Some of his publications have been described as "essential". He has been described in South Korea as having the first PhD in the field of modern Korean history.

== Biography ==
Seo was born on August 25, 1948, in Bongdong-ri, Hwangha-myeon, Iksan-gun, North Jeolla Province, South Korea. (Note: Now Bongdu-ri, Yeonmu-eup, Nonsan-gun, South Chungcheong Province.) His bongwan is the Daegu Seo clan. He was born the seventh of eight siblings. Three of his siblings died in childhood. Among his surviving siblings was one brother and three sisters. His father was expelled from school in the aftermath of the Daegu Normal School Reading Club Scandal. After which, he worked as a farmer. Seo's mother also worked as a farmer. Despite their humble means, they were eventually able to send Seo and three of his siblings to college.
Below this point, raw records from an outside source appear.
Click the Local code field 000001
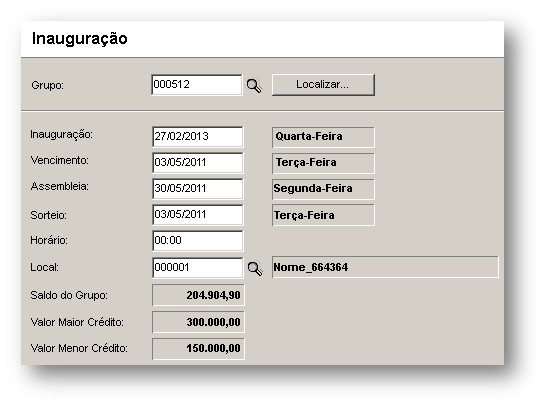This screenshot has height=407, width=546. (x=197, y=268)
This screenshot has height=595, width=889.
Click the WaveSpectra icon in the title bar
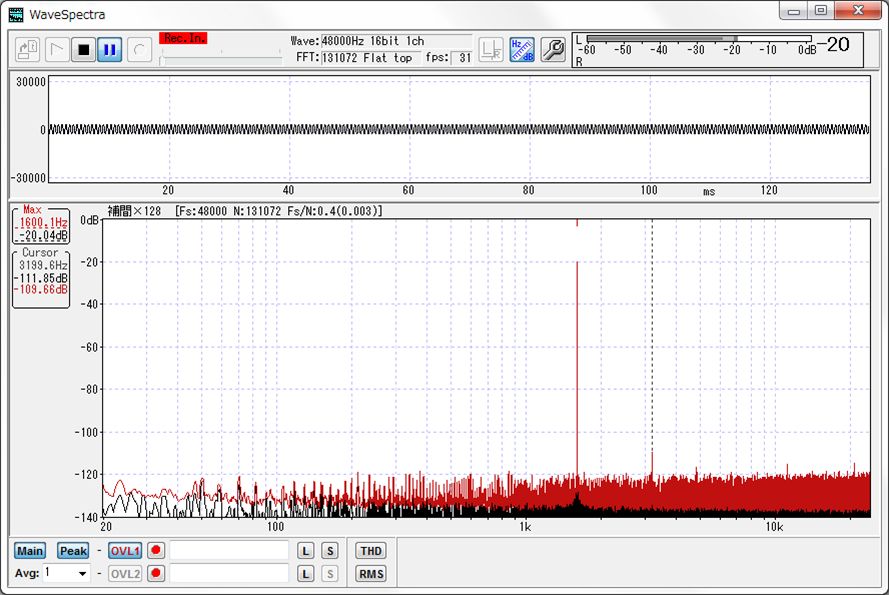click(16, 14)
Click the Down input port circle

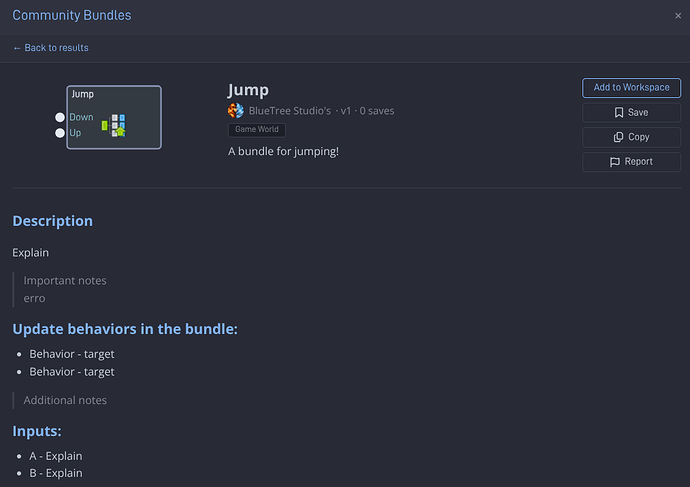pos(60,117)
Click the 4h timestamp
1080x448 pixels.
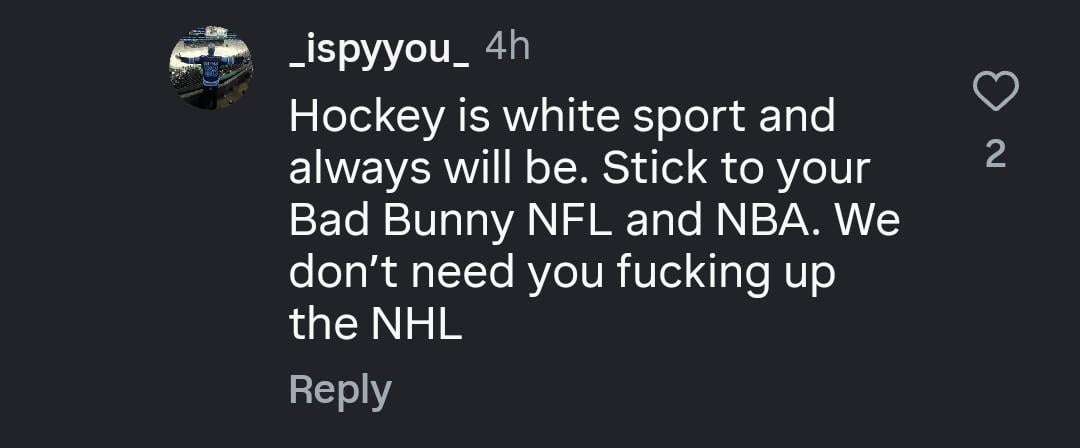[506, 46]
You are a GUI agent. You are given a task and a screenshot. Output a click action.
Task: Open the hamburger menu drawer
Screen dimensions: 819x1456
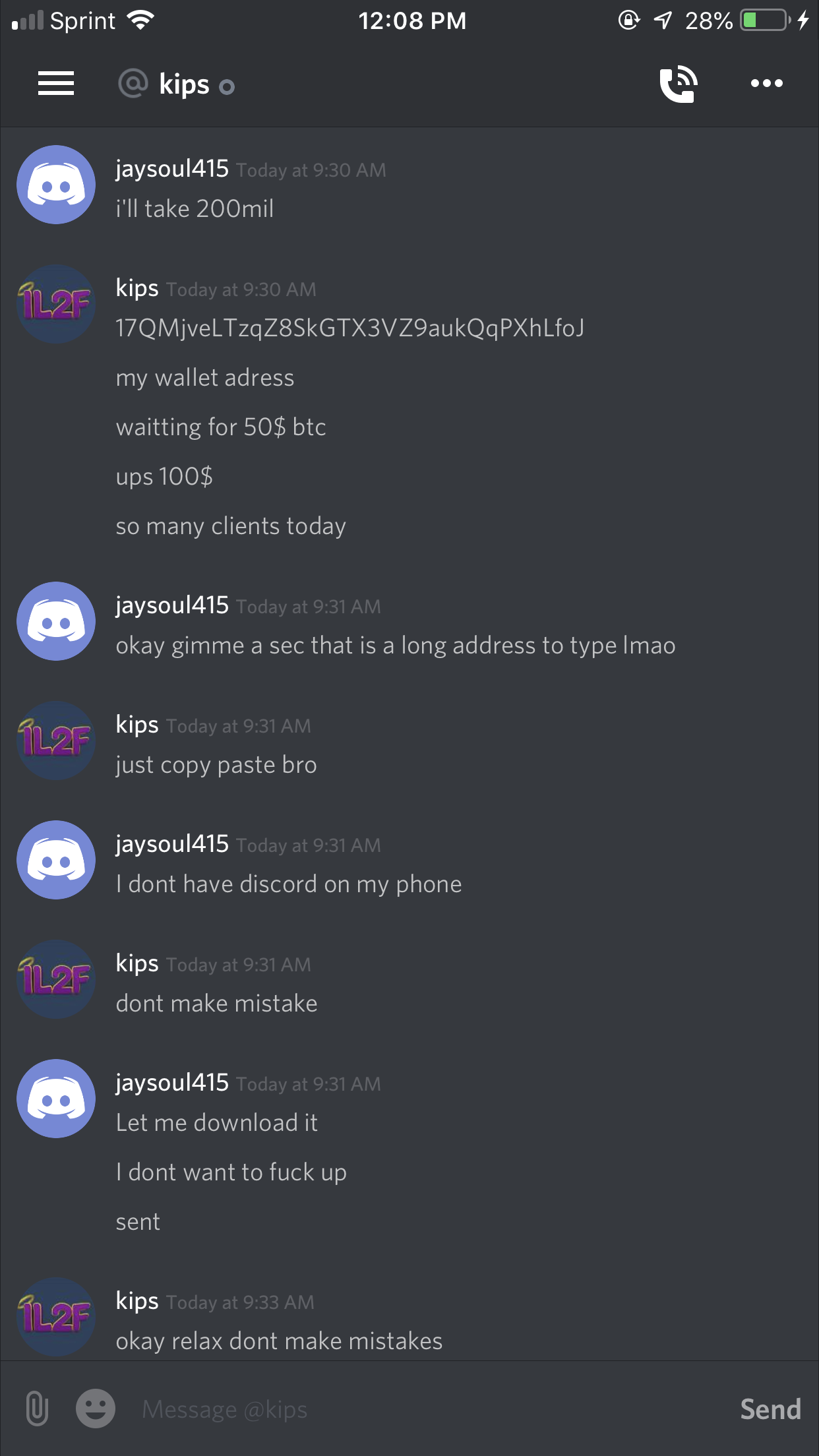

In 1955, he enrolled in the Hwanghwa Elementary School. In 1961, he enrolled in the Kanggyeong Middle School. In 1964, he moved in with his older brother in Seoul and attended Seoul High School.
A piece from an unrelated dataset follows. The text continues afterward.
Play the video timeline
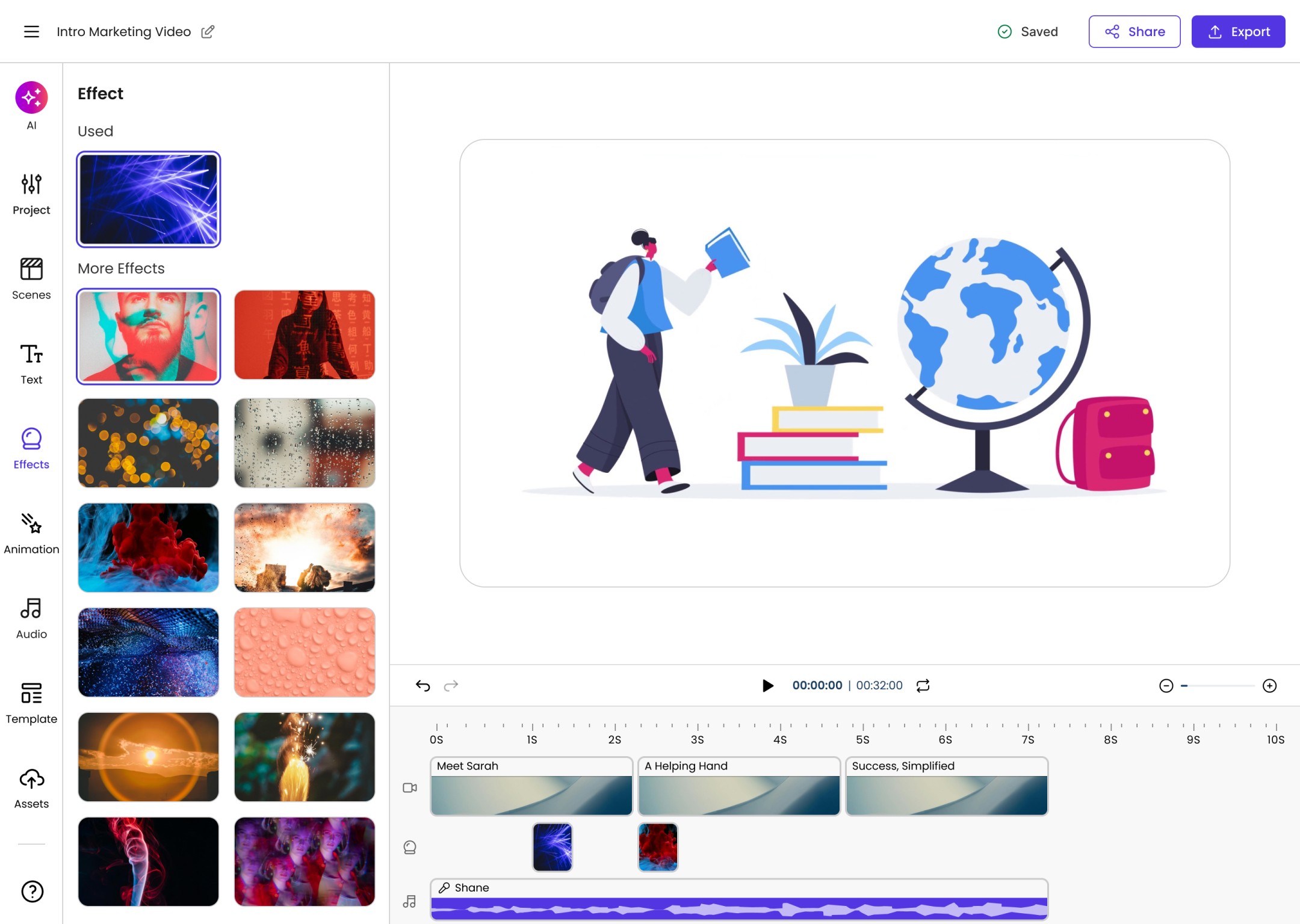This screenshot has width=1300, height=924. (767, 685)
In 1967, he was accepted into the College of Arts and Sciences at Seoul National University, where he studied history. While there, he felt that his grade schools had taught history poorly. He was particularly inspired by the writings of Edmund Wilson and Jean-Jacques Rousseau. Before graduating, he served his mandatory military service, and was discharged in May 1973. By September, he enrolled in school again.
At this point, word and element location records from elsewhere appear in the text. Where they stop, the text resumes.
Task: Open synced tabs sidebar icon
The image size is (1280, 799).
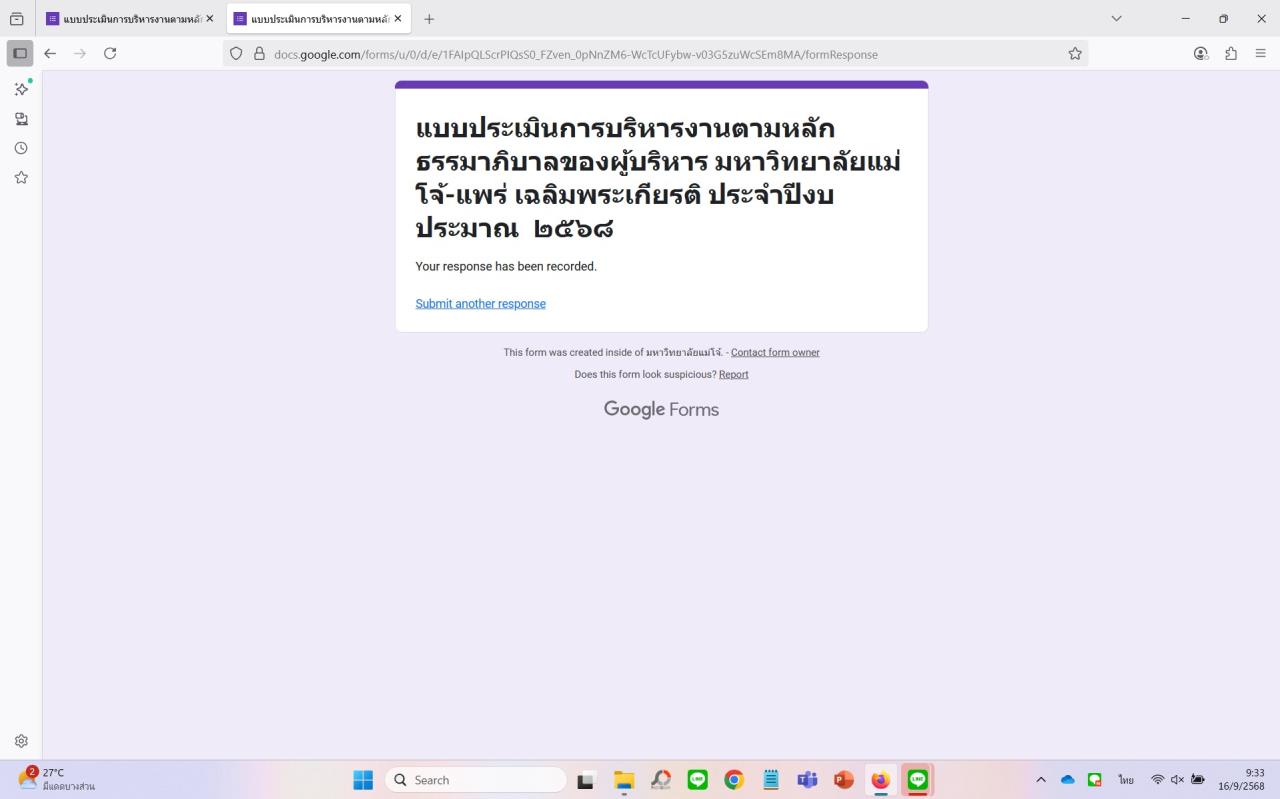Action: [21, 119]
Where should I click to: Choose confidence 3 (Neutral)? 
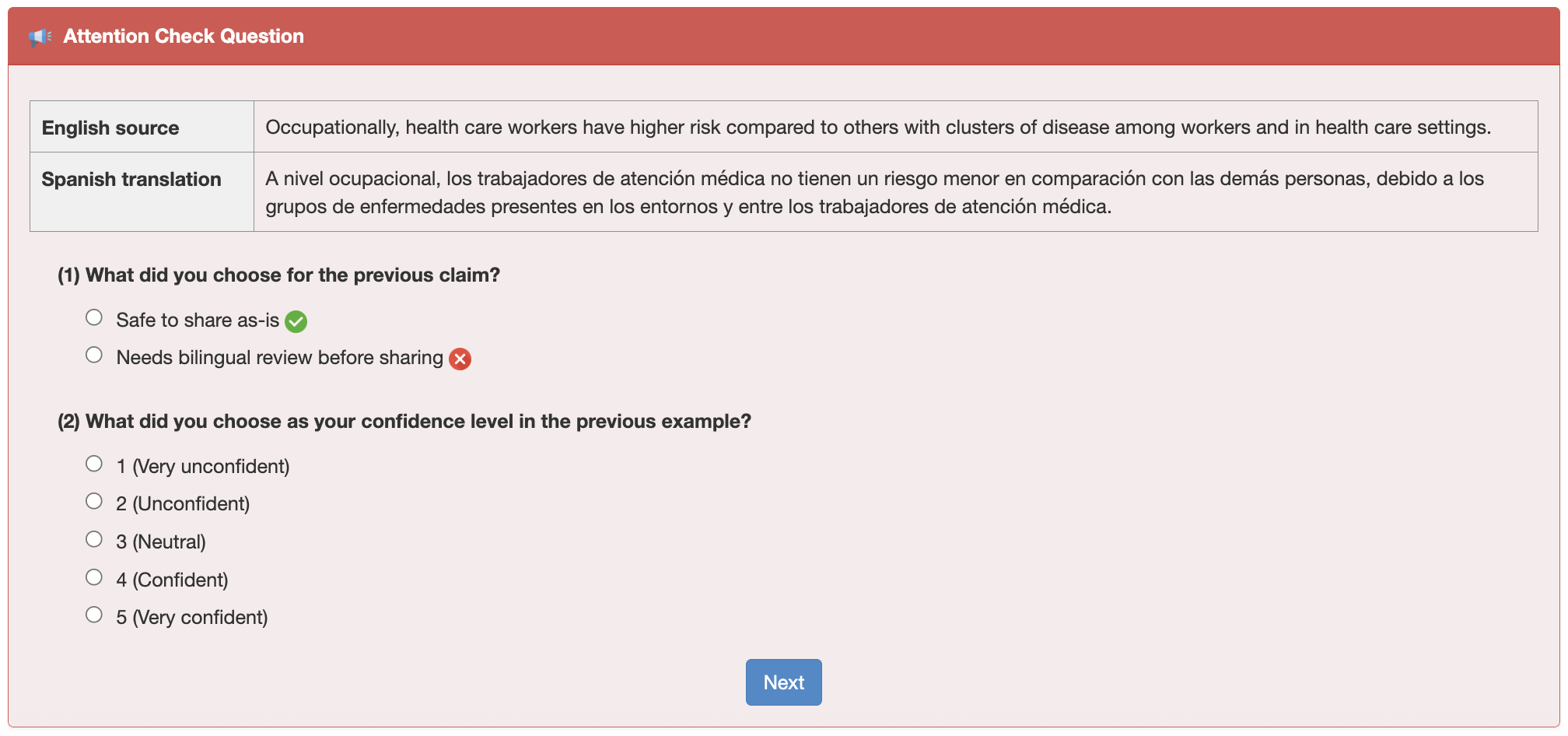94,539
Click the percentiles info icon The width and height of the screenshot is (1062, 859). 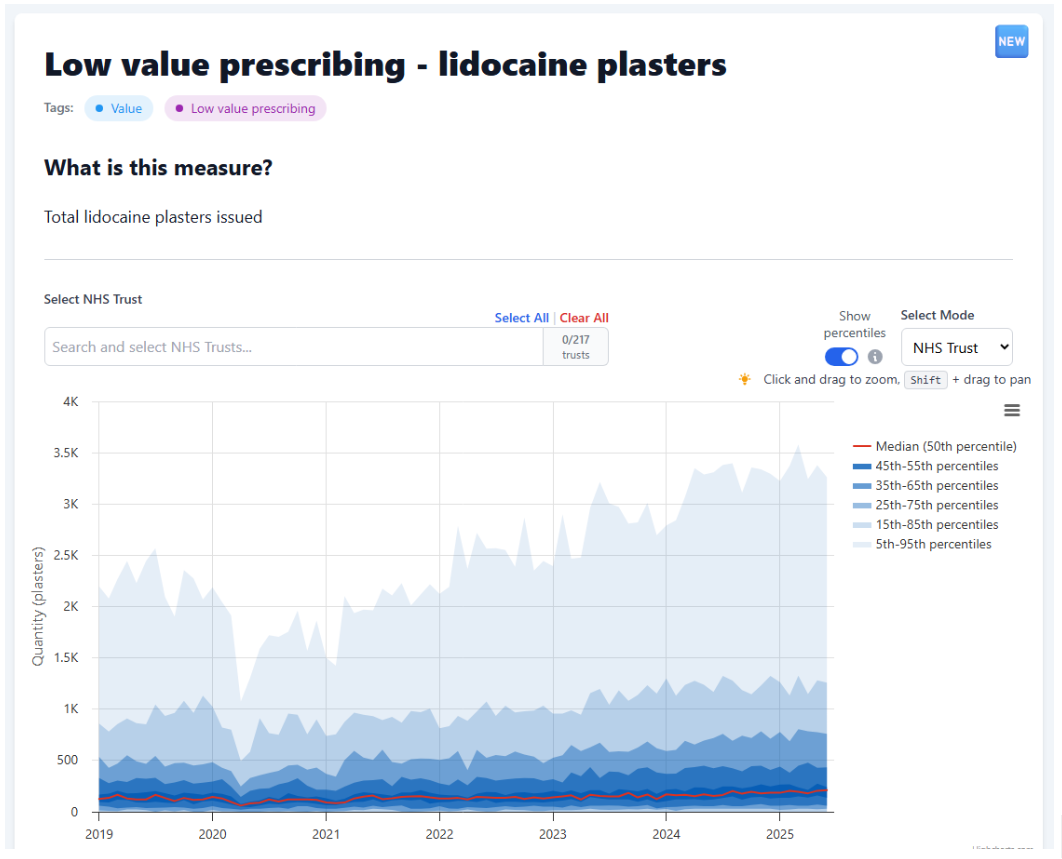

In 1974, while in his fourth year in the History Department, Seo was imprisoned for his participation in the National Federation of Democratic Youth and Students Incident, in which he protested against the dictatorial Fourth Republic of Korea.

Seo received his PhD in 1990. His dissertation, entitled Research on Modern and Contemporary Nationalist Movements, is considered to be the first in South Korea that covered modern Korean history.